By Alfredo Diaz
On February 10, 2009, the first accidental hypervelocity collision between two intact artificial satellites in low Earth orbit occurred when Iridum 33, a 1,234 pound satellite, and Kosmos-2251, a 1,984 pound satellite, collided as they passed over northern Siberia at an altitude of 490 miles, traveling at around 26,170 miles per hour, producing almost 2,000 pieces of debris larger than 4 inches in diameter, and more than 200,000 smaller pieces. A 0.5 mm paint chip traveling at 35,000 km/hr (10km/sec) could puncture a standard space suit; a one-centimeter fragment could damage a space station.
According to the 1972 Liability Convention, liability for these fragments depends on the Launching State and whether damage occurred in orbit. If the object causes damage to the surface of Earth or and aircraft in flight, a strict liability standard applies—a state is considered strictly liable for any damage caused by a space object launched even in the face of circumstances that are outside of its control. If the space object causes damage some place other than the surface of Earth, a fault standard is applied.

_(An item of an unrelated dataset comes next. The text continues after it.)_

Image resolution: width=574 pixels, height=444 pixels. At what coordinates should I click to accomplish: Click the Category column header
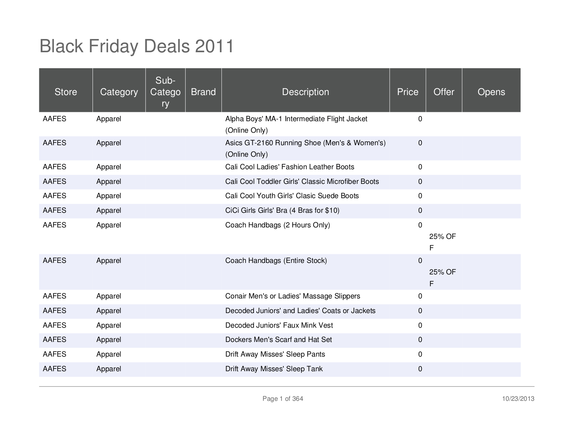119,92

How this all plays out, we do not truly know. The Liability Convention has also never been formally invoked—all incidents to date that could have resulted in potential claims under the Convention, including the Iridium-Cosmos collision, have been settled by the respective countries outside of the Convention. Still, someone will have to clean all of this up— international space law deems fragments and components from space objects as individual space objects in and of themselves, requiring identification to determine the owner and either individual or blanket consent to remove it from orbit, as there is no right of salvage analogous to the right in maritime law.